Extract provided →
========

The Maine Attorney General’s Office said Tuesday that a Rumford police officer was justified in shooting and wounding a suicidal woman who threatened him with a knife in March.

According to an Attorney General’s Office report, police were sent to the residence of Jessica Bryn-Francisco, 25, on March 18 after the woman told her counselor that she had taken a large dose of anti-anxiety and sleep medications in an attempt to kill herself.

The report said the counselor called police, and Rumford Officer Brad Gallant went to Bryn-Francisco’s apartment on Maine Avenue. He knocked on the door, but no one answered.

Gallant could hear a woman inside, but the door was locked. By that time, Sgt. Tracey Higley had joined Gallant.

Rumford police had responded to Bryn-Francisco’s residence 30 previous times dating to 2007, including 13 calls related to suicide attempts, according to the report.

Both officers had responded to Bryn-Francisco’s prior suicide attempts and were concerned that she might be unconscious inside, so Higley forced the door open.

Once inside, Higley found about 30 empty prescription medication capsules that appeared to have been emptied into a glass of water. The glass was nearly empty.

Bryn-Francisco was not inside, but she was still talking on the phone to her counselor, who relayed to police that she had left the apartment through an open window. The officers searched for Bryn-Francisco and found her sitting on the ground underneath a deck attached to the apartment building.

Gallant tried talking to her, but she told him to leave her alone. As the officer tried to help her onto her feet, he noticed she was holding a folding knife.

Gallant stepped back and, in doing so, dropped his handcuffs in the snow. He ordered Bryn-Francisco to drop the knife, but she refused.

The officer then tried to use his Taser but was unsuccessful.

Higley, who had been looking for Bryn-Francisco in another area, joined Gallant after his attempt to subdue her with the Taser failed. He also shouted to her to drop the knife, and attempted to use his own Taser, which was also unsuccessful.

At that point, Bryn-Francisco began walking toward Higley with the knife drawn. Higley had his gun out and was walking backward in the snow as Bryn-Francisco advanced, the report said.

Higley continued to ask her to drop the knife, prompting her to respond by saying, “Go ahead and shoot me,” according to the Attorney General’s Office report.

Higley said he didn’t want to shoot her but the woman kept approaching him with the knife still in her hand. The officer fired two shots from his .40-caliber handgun, both of which struck Bryn-Francisco. She fell to the ground and the officer took her knife.

========

Source material →
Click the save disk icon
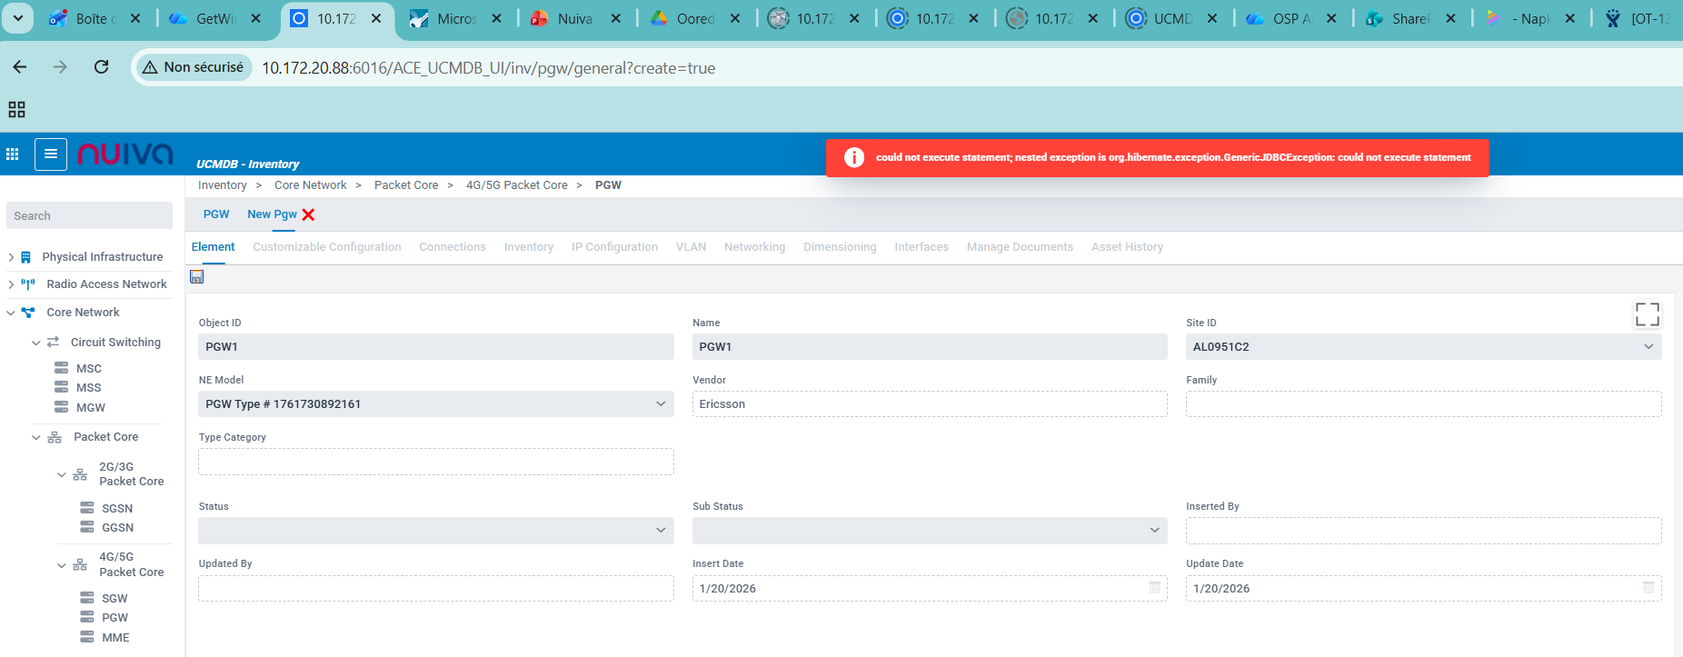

========

What is being asked → In the news report on the Rumford police shooting above, retype the passage verbatim, starting at the words "The Maine Attorney" and ending after "no one answered.".

Answer →
The Maine Attorney General’s Office said Tuesday that a Rumford police officer was justified in shooting and wounding a suicidal woman who threatened him with a knife in March.

According to an Attorney General’s Office report, police were sent to the residence of Jessica Bryn-Francisco, 25, on March 18 after the woman told her counselor that she had taken a large dose of anti-anxiety and sleep medications in an attempt to kill herself.

The report said the counselor called police, and Rumford Officer Brad Gallant went to Bryn-Francisco’s apartment on Maine Avenue. He knocked on the door, but no one answered.